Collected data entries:
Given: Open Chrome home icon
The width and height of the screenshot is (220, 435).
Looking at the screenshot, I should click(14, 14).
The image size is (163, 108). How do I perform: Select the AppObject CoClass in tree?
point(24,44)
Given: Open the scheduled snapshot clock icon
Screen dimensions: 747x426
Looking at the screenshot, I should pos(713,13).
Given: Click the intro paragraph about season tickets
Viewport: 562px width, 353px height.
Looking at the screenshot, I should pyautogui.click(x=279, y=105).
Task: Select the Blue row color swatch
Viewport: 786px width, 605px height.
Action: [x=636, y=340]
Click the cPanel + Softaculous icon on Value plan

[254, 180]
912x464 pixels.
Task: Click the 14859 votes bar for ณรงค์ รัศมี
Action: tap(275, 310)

### EXERCISE INSTRUCTIONS
Within the data, how many lines hold "Open"? Respond with only the number.

### WRITTEN RESPONSE
2